Lunch was interesting. My dad and Matty get along very well. Maybe its because of the fact that Matty is the only guy around he has the chance to talk to about sports. I wasn't interested about football or baseball and neither was my mom so my dad instantly got along very well with one of the most athletic guys at school. While they talked about what my mom considers to be guys stuff, she was constantly fixing my hair, my shirt, and anything that could be fixed. At one point she even suggested me to go and change my clothes because the ones I was wearing were too loose and you couldn't see my figure. I tried to ignore her as much as I could and I was relieved when lunch was over.
We went to my room to hang out for a little bit. He sat in my bed while I grabbed my computer from the desk and the sat next to him. I hadn't notice my computer was on and that I didn't close my blog this morning. I quickly closed it and he notice that my desktop background picture was the picture he took with Tamara and Ming. He took my hand before I had the chance to do something and looked at the picture for a while. He smiled and gave me a kiss in the cheek. "It's a very nice picture. Good memories" he said. I looked at him and kissed him in the lips. He got carried away by that kiss and soon we ended lying on my bed with his shirt on the floor. My parents were on the house so I reminded him about that and he stopped with a kind of dissappointed look. "Maybe next time we will get our chance but when my parents are not home. We don't want them to dislike you just when you are getting along with them very well." I laughed a little but then I remebered I wanted to ask him a question. "I need to ask you something" I said. "Shoot" he said, "I'm ready for everything". I took a deep breath and then looked at him directly in the eyes. "I never asked you this before but did you ever read my blog?". He was silent for a while. Maybe he didn't want to answer and at that point I was doubting whether or not I wanted to know.
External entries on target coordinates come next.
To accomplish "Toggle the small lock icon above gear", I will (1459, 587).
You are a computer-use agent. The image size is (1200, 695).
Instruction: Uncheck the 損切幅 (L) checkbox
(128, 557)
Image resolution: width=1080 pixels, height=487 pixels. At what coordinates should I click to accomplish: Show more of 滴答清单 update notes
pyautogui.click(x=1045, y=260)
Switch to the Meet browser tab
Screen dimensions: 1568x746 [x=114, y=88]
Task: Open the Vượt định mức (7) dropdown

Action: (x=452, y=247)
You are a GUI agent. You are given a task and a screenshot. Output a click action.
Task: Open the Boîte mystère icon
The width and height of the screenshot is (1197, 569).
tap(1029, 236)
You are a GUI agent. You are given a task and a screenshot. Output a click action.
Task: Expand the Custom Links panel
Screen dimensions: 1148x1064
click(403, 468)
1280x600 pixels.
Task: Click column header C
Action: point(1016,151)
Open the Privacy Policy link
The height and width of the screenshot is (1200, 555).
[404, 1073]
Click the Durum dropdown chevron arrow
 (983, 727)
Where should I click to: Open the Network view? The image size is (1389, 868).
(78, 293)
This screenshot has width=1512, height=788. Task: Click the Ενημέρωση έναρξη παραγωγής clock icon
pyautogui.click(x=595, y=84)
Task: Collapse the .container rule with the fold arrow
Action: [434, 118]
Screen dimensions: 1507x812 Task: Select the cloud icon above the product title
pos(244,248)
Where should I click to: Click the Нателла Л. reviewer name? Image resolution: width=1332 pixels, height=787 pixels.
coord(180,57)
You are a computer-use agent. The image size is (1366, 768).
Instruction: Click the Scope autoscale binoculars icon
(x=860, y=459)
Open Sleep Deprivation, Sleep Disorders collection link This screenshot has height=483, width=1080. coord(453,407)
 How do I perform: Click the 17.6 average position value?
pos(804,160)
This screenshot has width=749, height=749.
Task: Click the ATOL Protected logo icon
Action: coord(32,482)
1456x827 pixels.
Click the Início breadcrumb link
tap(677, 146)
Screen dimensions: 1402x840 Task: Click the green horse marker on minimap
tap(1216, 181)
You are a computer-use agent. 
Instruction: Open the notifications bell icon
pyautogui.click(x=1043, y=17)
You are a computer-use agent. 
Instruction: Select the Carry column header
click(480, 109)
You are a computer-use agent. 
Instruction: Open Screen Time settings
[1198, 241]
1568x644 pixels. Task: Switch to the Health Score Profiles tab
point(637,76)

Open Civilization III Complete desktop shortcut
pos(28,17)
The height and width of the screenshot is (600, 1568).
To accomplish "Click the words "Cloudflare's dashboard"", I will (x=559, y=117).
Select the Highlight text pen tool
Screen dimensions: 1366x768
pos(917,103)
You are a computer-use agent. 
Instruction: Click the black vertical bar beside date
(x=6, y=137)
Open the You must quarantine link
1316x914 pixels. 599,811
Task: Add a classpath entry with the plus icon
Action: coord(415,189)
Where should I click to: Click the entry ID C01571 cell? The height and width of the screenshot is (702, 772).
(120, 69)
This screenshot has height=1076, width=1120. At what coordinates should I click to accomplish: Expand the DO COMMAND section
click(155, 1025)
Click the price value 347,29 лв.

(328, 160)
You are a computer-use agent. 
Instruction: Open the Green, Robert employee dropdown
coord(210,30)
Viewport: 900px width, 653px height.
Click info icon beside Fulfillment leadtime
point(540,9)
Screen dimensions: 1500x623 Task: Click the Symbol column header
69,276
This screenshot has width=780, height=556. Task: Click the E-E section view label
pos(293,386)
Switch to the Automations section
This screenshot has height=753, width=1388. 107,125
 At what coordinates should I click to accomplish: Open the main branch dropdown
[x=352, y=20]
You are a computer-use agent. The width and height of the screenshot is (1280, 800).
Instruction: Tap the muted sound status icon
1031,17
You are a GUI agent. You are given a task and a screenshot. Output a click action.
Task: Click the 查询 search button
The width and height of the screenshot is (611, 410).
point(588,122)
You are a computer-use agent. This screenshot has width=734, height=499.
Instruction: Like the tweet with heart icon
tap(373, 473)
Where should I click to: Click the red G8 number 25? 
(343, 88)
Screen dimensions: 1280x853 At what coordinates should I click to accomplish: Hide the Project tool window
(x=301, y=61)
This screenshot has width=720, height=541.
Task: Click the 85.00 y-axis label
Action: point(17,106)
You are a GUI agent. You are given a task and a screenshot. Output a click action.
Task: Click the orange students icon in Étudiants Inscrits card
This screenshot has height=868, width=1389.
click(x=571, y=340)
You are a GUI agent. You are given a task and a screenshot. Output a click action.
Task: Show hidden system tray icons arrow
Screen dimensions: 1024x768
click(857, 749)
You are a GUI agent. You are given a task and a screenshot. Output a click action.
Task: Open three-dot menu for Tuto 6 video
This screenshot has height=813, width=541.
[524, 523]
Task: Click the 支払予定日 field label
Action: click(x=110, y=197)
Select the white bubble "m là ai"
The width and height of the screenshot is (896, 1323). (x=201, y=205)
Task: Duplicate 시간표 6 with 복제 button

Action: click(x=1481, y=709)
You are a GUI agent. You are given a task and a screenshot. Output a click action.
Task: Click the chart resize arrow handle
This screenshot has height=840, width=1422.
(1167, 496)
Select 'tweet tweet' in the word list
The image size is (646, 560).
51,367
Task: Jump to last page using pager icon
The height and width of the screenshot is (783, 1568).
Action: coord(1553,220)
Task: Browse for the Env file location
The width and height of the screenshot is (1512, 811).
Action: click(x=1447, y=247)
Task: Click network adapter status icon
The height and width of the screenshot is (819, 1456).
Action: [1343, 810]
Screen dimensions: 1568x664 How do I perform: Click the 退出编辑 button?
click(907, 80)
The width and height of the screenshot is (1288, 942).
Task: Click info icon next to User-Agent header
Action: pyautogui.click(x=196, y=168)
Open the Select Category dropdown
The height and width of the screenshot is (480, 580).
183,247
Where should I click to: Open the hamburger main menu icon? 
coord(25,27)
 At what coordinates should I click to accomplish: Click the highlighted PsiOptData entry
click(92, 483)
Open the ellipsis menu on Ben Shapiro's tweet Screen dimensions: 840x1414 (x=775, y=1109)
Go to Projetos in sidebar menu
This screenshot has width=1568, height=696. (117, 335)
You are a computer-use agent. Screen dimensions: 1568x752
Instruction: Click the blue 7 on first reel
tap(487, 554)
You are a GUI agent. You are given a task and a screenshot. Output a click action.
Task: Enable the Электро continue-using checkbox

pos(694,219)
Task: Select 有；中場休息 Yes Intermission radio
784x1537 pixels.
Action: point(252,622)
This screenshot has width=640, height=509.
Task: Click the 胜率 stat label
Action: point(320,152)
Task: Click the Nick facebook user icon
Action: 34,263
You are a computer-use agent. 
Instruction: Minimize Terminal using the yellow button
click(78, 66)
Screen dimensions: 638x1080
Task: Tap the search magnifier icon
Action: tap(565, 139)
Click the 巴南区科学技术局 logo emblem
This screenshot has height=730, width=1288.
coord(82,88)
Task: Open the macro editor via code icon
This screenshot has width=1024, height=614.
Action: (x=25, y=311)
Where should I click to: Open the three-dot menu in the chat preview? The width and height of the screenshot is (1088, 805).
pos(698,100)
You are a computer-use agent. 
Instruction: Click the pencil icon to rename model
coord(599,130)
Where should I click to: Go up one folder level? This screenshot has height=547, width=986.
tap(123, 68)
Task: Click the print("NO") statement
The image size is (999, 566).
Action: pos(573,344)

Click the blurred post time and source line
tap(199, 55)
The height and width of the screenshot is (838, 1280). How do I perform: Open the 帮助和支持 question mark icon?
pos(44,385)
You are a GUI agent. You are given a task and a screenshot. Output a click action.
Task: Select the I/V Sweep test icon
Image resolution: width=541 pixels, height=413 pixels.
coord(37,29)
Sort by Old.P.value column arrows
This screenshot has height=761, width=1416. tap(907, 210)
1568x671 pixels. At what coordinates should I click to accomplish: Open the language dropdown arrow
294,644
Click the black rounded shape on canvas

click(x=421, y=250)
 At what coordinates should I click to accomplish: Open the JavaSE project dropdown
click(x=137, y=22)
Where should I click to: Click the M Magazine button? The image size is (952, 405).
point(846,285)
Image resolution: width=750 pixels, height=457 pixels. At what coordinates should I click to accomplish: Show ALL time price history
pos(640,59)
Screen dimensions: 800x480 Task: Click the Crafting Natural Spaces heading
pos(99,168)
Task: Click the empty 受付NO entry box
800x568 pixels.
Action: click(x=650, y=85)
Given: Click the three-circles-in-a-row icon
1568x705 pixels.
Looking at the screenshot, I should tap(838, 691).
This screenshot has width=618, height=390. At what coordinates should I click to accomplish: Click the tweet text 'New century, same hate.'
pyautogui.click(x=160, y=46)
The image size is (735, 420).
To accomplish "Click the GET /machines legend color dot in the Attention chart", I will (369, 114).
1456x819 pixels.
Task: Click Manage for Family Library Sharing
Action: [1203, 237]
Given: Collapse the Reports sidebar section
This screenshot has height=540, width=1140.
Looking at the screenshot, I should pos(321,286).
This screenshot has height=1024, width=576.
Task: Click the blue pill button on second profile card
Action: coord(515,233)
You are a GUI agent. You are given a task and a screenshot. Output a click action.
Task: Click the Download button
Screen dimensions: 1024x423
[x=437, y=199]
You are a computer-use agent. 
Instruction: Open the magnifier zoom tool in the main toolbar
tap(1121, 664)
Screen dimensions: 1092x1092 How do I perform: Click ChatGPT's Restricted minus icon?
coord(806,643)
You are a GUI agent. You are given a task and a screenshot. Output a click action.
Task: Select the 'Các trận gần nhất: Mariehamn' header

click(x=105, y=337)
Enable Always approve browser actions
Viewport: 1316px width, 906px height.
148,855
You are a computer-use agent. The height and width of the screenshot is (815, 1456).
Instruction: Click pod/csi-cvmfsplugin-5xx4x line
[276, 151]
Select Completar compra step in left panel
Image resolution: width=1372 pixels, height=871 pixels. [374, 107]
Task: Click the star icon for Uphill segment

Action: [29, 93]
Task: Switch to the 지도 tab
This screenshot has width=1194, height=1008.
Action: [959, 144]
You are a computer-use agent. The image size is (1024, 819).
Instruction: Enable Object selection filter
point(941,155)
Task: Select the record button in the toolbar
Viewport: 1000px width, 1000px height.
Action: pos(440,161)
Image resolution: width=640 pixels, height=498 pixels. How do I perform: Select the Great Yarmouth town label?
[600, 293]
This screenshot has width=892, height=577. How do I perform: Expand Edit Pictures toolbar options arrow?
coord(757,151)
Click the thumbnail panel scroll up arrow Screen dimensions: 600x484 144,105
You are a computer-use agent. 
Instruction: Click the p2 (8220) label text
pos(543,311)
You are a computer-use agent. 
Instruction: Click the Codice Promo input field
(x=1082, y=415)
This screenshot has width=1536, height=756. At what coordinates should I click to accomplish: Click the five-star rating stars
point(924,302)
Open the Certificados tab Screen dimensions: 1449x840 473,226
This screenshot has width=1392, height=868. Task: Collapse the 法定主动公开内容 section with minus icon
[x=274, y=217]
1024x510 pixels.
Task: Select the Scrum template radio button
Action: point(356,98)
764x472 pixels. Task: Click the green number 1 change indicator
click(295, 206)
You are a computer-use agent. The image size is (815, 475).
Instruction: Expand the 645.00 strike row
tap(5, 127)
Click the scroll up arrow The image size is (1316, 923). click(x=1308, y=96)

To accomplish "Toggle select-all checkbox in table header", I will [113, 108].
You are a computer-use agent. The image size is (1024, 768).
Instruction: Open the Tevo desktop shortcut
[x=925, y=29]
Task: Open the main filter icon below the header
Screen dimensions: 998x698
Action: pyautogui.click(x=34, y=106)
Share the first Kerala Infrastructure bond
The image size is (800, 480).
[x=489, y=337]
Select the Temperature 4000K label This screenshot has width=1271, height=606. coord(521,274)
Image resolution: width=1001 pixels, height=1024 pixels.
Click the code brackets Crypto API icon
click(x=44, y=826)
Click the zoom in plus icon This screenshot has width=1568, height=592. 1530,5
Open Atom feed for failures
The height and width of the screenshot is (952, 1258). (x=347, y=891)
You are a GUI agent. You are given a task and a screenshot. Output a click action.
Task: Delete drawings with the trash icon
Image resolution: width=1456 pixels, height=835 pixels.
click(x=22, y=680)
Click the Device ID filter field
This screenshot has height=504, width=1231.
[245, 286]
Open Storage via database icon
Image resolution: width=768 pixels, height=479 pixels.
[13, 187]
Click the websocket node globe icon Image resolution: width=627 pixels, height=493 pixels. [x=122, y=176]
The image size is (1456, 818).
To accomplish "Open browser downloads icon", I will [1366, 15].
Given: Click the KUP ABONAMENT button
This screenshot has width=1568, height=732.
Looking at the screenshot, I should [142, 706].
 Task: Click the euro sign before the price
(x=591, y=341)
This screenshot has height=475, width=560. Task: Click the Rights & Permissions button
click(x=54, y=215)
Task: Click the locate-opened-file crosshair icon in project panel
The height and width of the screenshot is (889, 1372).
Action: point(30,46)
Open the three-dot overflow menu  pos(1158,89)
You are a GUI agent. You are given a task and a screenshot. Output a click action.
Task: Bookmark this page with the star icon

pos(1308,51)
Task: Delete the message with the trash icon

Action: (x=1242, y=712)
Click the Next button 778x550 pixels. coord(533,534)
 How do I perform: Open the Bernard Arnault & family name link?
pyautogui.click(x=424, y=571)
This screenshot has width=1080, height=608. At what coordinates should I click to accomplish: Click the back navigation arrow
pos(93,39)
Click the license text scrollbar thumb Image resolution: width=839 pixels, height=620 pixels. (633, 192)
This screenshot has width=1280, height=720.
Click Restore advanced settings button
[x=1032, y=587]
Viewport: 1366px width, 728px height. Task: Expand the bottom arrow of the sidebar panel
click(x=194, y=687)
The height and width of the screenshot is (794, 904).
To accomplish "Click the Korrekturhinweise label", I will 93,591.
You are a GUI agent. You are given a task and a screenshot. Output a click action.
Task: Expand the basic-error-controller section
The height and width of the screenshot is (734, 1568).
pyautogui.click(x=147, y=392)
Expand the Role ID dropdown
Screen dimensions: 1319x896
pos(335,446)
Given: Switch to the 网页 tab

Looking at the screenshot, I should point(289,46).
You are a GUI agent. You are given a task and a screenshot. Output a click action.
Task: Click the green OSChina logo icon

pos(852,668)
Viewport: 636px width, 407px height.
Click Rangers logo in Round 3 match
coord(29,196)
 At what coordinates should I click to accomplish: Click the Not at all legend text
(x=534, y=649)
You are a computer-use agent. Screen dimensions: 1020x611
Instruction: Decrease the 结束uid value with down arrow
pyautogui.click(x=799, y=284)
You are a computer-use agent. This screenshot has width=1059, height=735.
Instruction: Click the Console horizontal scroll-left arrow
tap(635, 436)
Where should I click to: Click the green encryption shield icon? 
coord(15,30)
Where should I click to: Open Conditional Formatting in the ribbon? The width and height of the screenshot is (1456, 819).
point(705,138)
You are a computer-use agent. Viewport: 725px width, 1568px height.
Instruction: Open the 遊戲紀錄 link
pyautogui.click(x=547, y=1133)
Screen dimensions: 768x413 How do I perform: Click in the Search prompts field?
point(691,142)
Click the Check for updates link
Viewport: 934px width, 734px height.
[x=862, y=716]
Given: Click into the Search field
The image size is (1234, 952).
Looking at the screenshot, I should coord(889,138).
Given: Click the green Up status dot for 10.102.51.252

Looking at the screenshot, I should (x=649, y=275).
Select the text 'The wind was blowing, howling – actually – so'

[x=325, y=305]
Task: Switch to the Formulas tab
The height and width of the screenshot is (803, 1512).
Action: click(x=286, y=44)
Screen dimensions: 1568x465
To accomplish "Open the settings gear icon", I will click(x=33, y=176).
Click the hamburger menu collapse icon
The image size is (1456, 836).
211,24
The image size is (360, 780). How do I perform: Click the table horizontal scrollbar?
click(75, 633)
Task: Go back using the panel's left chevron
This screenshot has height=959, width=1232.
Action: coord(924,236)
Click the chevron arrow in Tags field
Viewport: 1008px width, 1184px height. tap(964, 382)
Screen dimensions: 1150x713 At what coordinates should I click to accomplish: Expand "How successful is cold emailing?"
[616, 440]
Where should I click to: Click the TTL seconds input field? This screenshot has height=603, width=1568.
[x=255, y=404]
"Nevermind, lets forget about it. Pretend like I never asked you anything" I said trying to stop the conversation. "No, you deserve an answer and I have to be completely honest with you. Yes, I did read your blog at the time everyone was taking about it" he said. I wanted to know what he thought about it but before I could ask anything he continued. "At first I was surprised about all the stuff I didn't know about. Like I was your first." This made me blush a little, but he continued. "Or how you really felt about our relationship that I wished I would've known. But mostly I felt ashamed. I wasn't ashamed of what everyone at school thought about me. I was ashamed of all the things I did to you. I knew that keeping our relationship a secret wasn't the way to go but after reading the blog I realized that everything I did was wrong. It made me feel like I was the worst thing ever. After reading it I felt that I needed to fight for you even harder and that if I had a second chance I would make everything right. The moment I saw you kissing Jake at winter formal I relized I was in love with you, but the moment I finished reading the blog I realized not only that I wanted you back; I also wanted to make everything right, what you really deserved after all I made you got through". He stopped talking whe he realized tears were coming out of my eyes. That was the fisrt time Matty ever talked for such a long period of time without stopping. I was starting to get emotional because of everything I was hearing. I only knew how I was feeling but then I realized how much I hurt him too. I could tell, when I was with Jake, that Matty wanted me back but I never knew how much he changed over that time.
"I'm sorry" he said "I shouldn't have said anything. It made you cry."He looked at my drying my face with his kisses. He looked horrible and that made me feel worse. "I'm sorry" I responded. "I should've said something. I was just afraid that you would believe I was just making everything more complicated." "That's not true" he said "If anything I was prtending that everything was ok between us when it wasn't. Its my fault." At that moment I was thinking that when I asked him if he read my blog I was expecting answers like "yes, and I liked it" or "no, I never read it". I never expected for this conversation to end up like this. I was now crying in his arms and he was being completely honest with me. I wiped my tears and siad to him, "But now everything is perfect. We have nothing to worry about because we are together and enjoying our time. We both made mistakes last time that we regret but know we can talk everything out now that we are developing our communication skills". I smiled at him and then he said, "yeah, because last time there wasn't much talking. There was more of this" and then he took me in his arms and started kissing me. He was right. That part of our relationship was the only part that existed before. I was glad now that we had the confidence to talk to each other if something was bothering us.
The conversation died out and the kissing round started. Everytime people are in a vulnerable place things start to heat up, and we weren't the exception. We went back to where we were right before our sonversation started. We were laying on my bed making out and before we started getting our clothes off my phone rang. "Saved by the bell" he said while he laughed. I got up and answered my phone. It was Tamara calling and saying she was coming over in about an hour. I totally forgot about that and when I hung up I saw Matty getting up and putting his shirt back on. He threw me mine and said he was leaving. He was getting tohether with some of his brother's friends and maybe Jake so he gave me a kiss and left (through the front door of course, we didn't want my parents to start thinking that he could come in the middle of he night through the back door). He said good bye to my parents, got into his truck and drove of. About an hour later Tamara arrived home. We got something quick to eat and headed to my room. I was starting to think that we our conversation was going to last a long time and that studying was not going to be included in our plans.